- _Given task 1_: Using the text on supersymmetric Higgs particles, list each Higgs particle that it says the MSSM predicts.

## START Text shown

The MSSM predicts two even-parity neutral Higgs particles, h and H0, one odd-parity Higgs particle, A, and two charged Higgs particles, H+ and H- (or two variants of one particle). The h and H0 have a 2*2 mass matrix, as one might expect.

If one of the MSSM parameters is high enough, then the H0, A, and H+- have masses close to each other, masses much greater than the h mass.

The MSSM has a "mu problem", from an interaction term (mu) * (Hu.Hd) (Hu and Hd are the two unbroken Higgs doublets in the MSSM). The problem with (mu) is lack of explanation of why it has an electroweak-scale mass rather than a GUT-scale mass. The NMSSM adds an additional Higgs particle, S, a Standard-Model gauge singlet. Electroweak symmetry breaking yields an additional even-parity neutral Higgs particle, an additional odd-party neutral Higgs particle, and an additional Higgsino. This means 3 even-party neutral Higgs particles, 2 odd-parity ones, and 5 neutralinos.

That additional particle S replaces the (mu) in the above mass term, and SUSY breaking makes an effective (mu) value. So in the NMSSM, all the electroweak-scale masses are due to SUSY breaking.

Turning to GUT's, SO(10) puts the Hu and the Hd in a single 10 (vector) multiplet H, and the elementary fermions into three generations of 16 (spinor) multiplets F. The S remains a gauge singlet in it.

However, going to E6, the H, the F, and the S can be part of a single fundamental 27 multiplet. The triplet interaction (27).(27).(27) is a gauge singlet and also symmetric in the fields. Breaking down to SO(10) gives interactions S.H.H and H.F.F -- what the NMSSM needs.
lpetrich said:
Yes they would, if their masses are low enough for them to be produced by the LHC.

## END Text shown

- _Given task 2_: Find every line of the listing that contains the word "should", and copy each one. Case counts.

## START Supplied material

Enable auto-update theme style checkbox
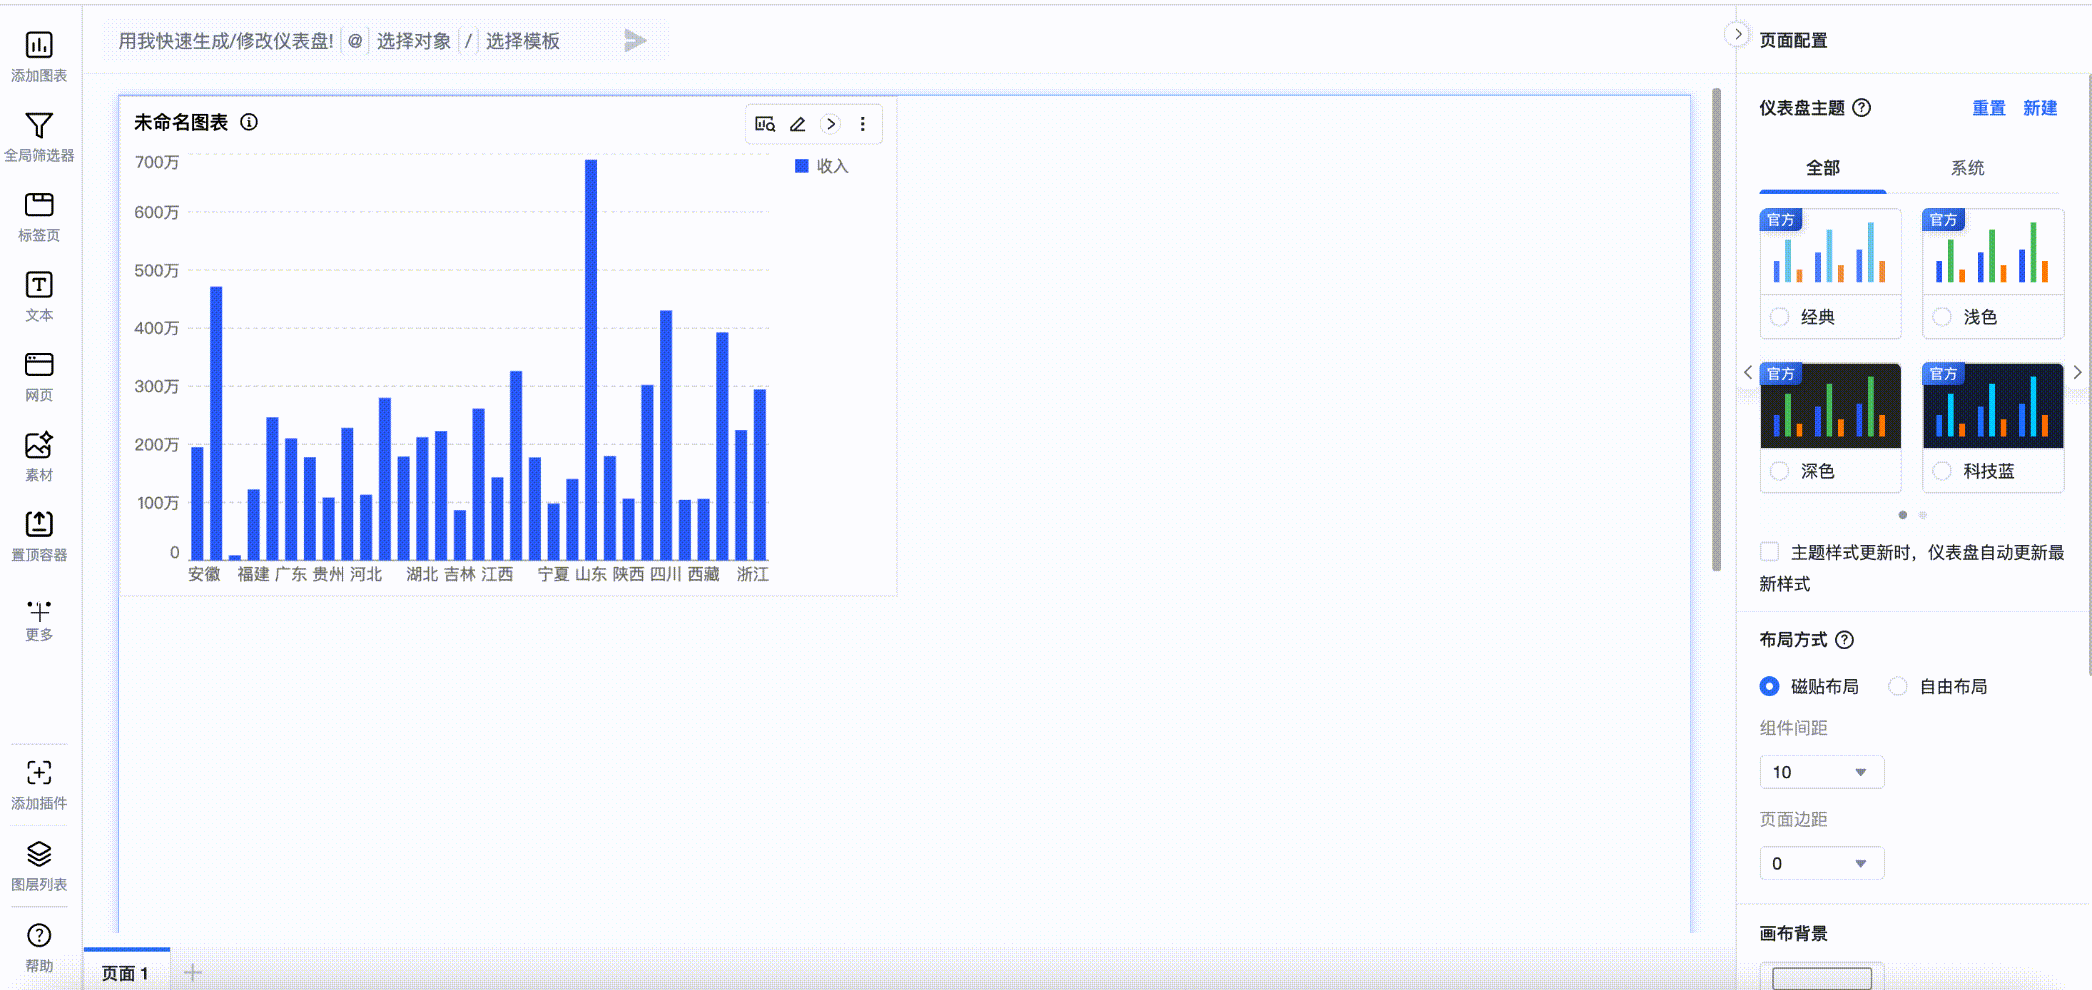 (1770, 552)
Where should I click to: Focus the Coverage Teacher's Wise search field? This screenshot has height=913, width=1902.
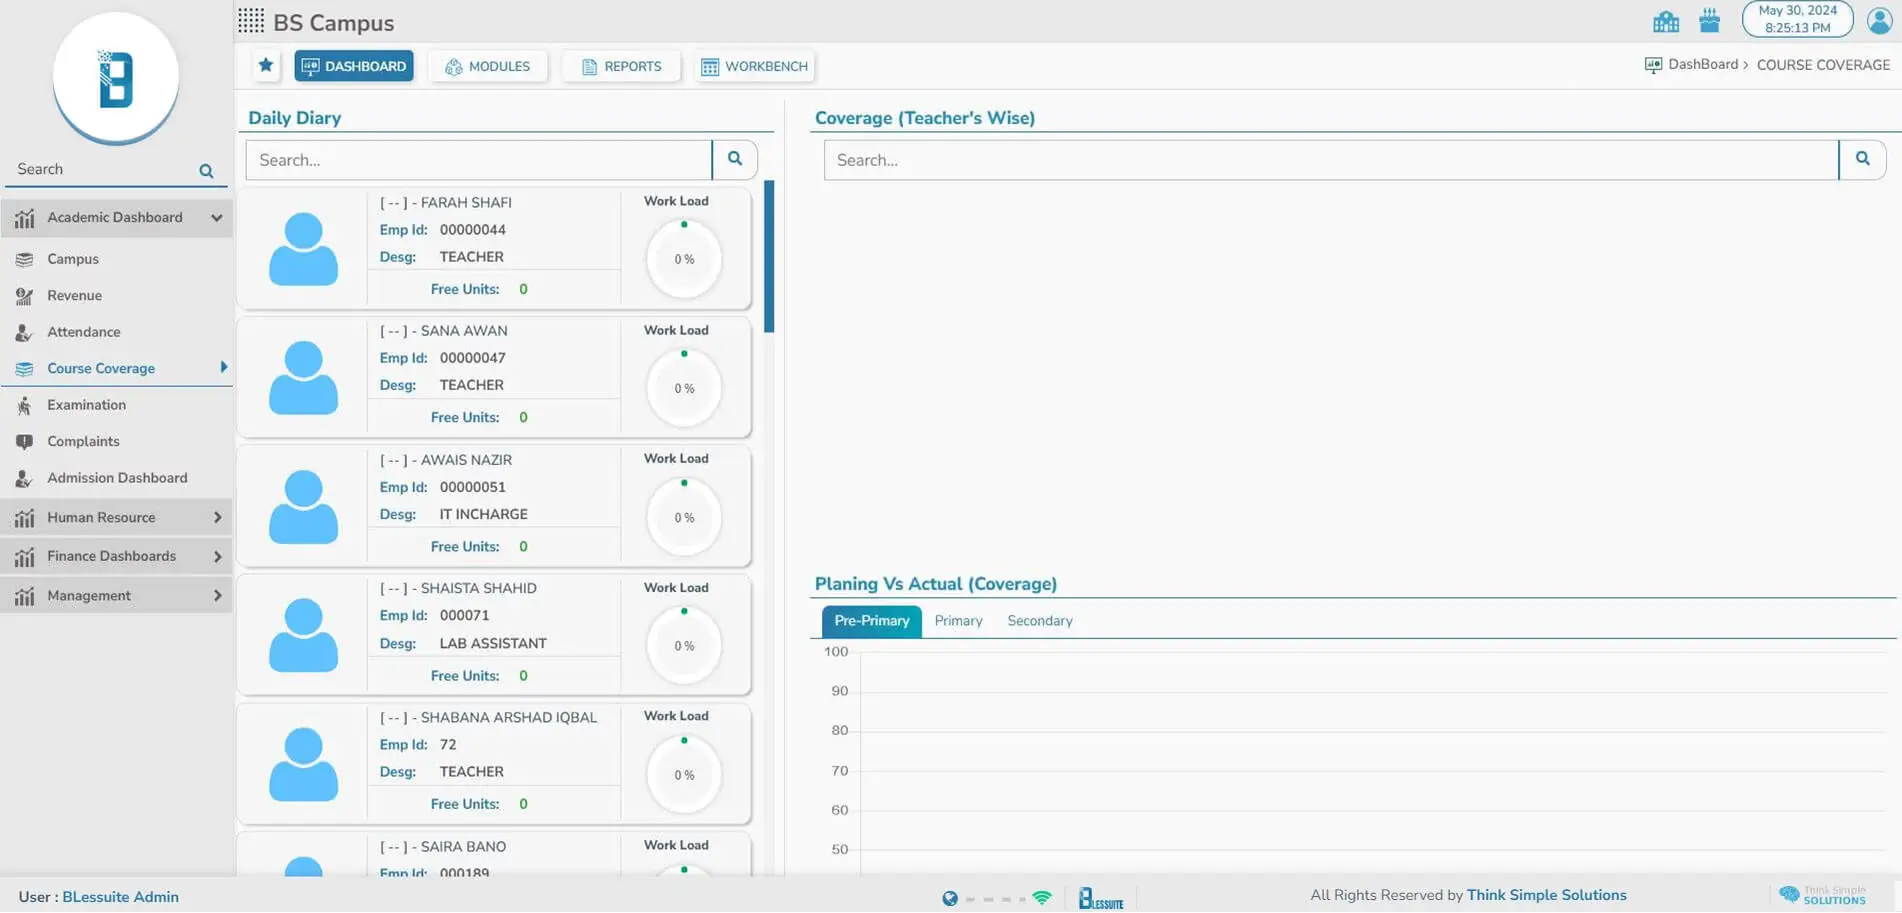coord(1330,160)

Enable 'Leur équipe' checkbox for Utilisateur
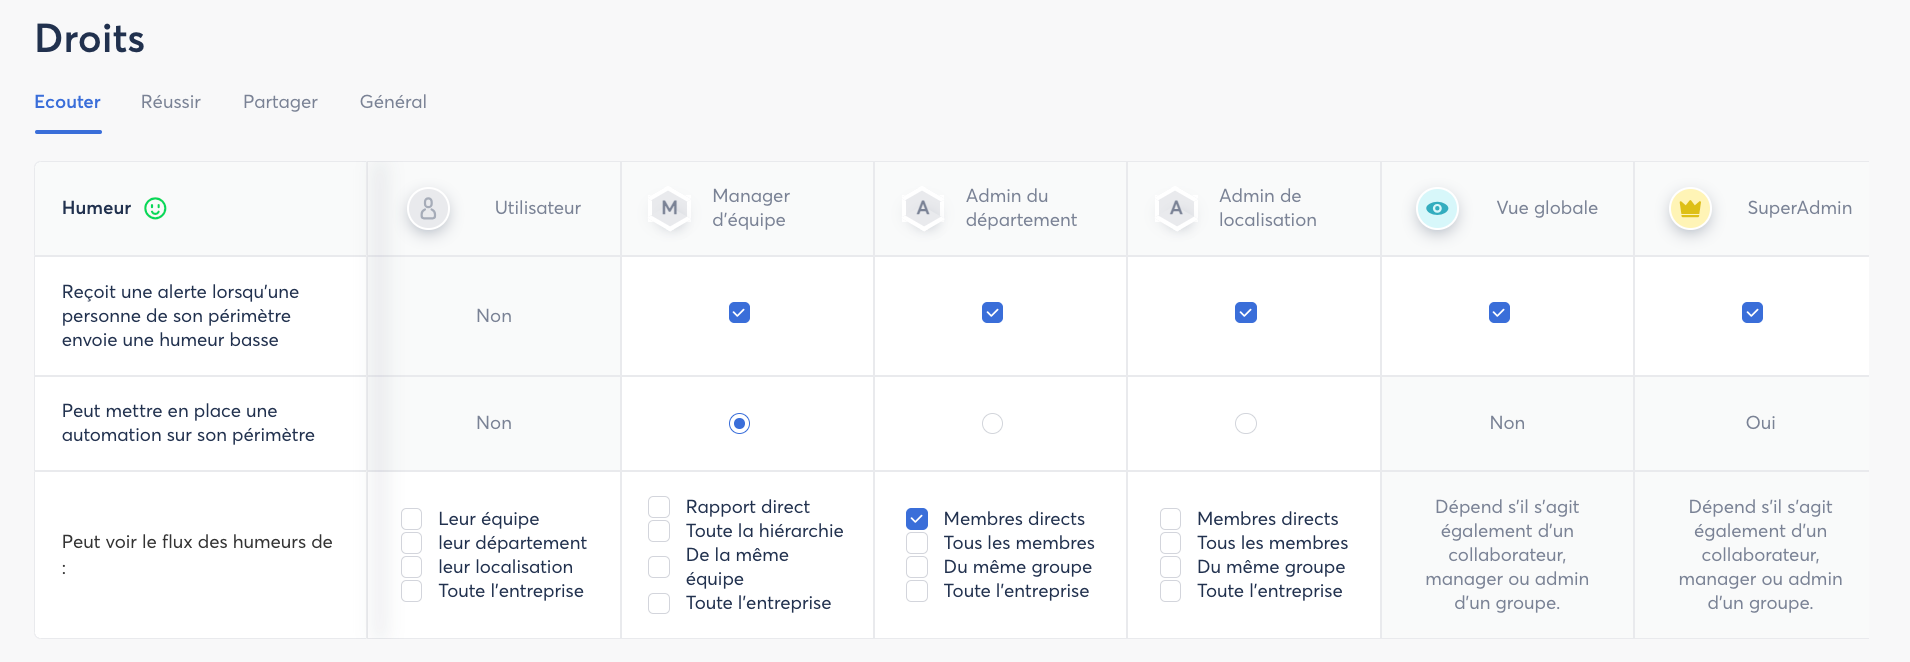click(x=411, y=519)
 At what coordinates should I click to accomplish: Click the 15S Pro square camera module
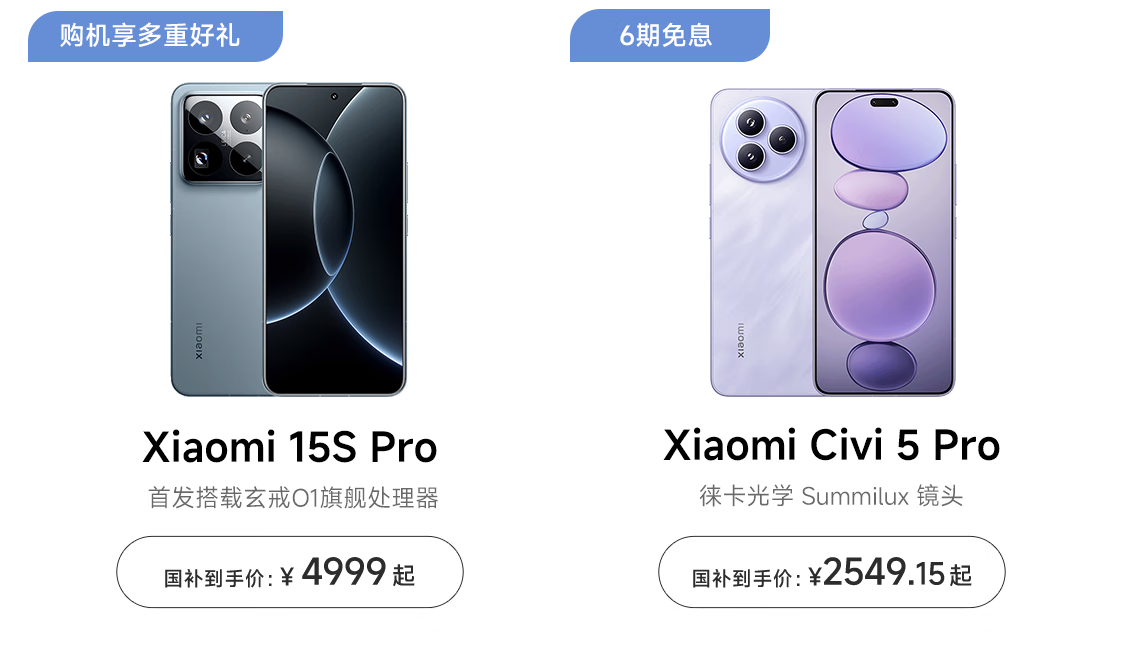224,138
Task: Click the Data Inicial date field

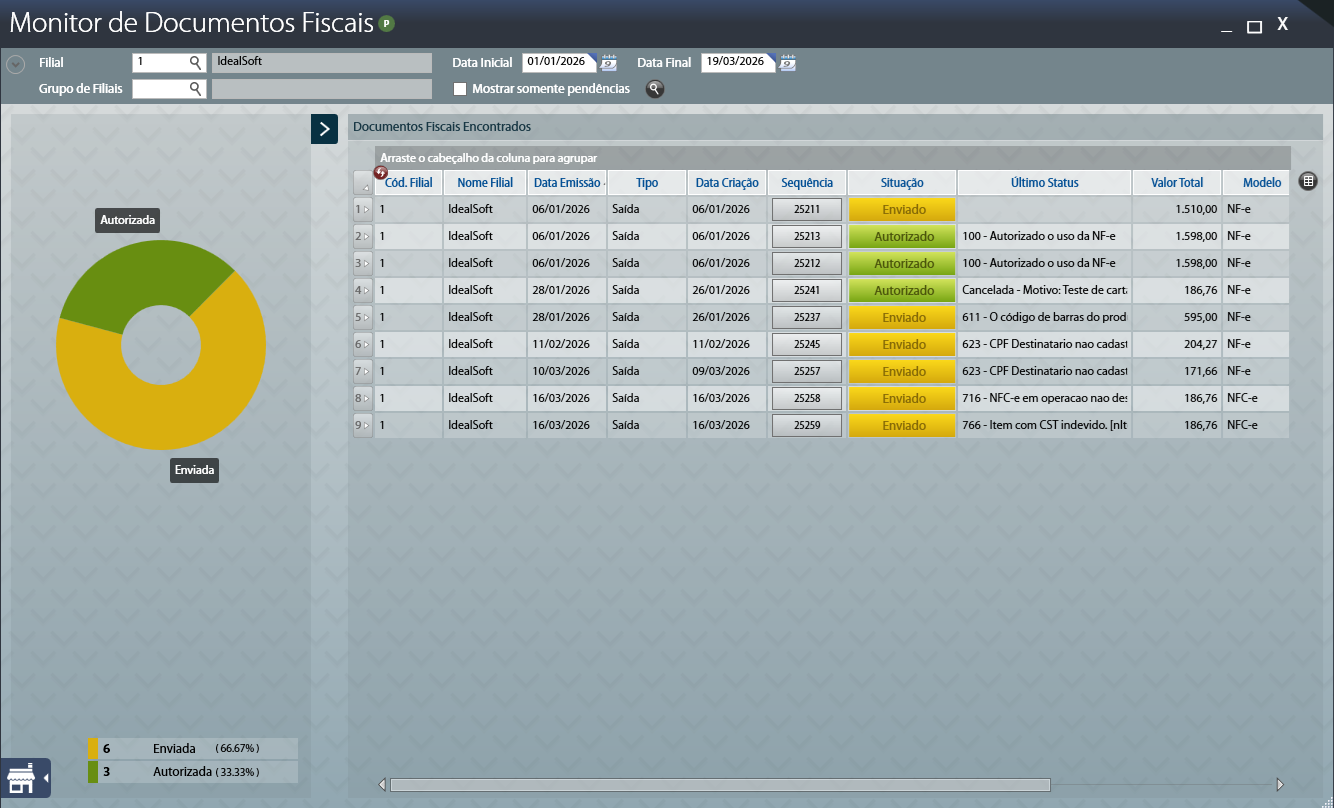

## END Supplied material

- _Full response 1_: h, H0, A, H+, H-

- _Full response 2_:
Where should I click to: Focus the Coverage Teacher's Wise search field? This screenshot has height=913, width=1902.
 At what coordinates should I click to accomplish: Click the 15S Pro square camera module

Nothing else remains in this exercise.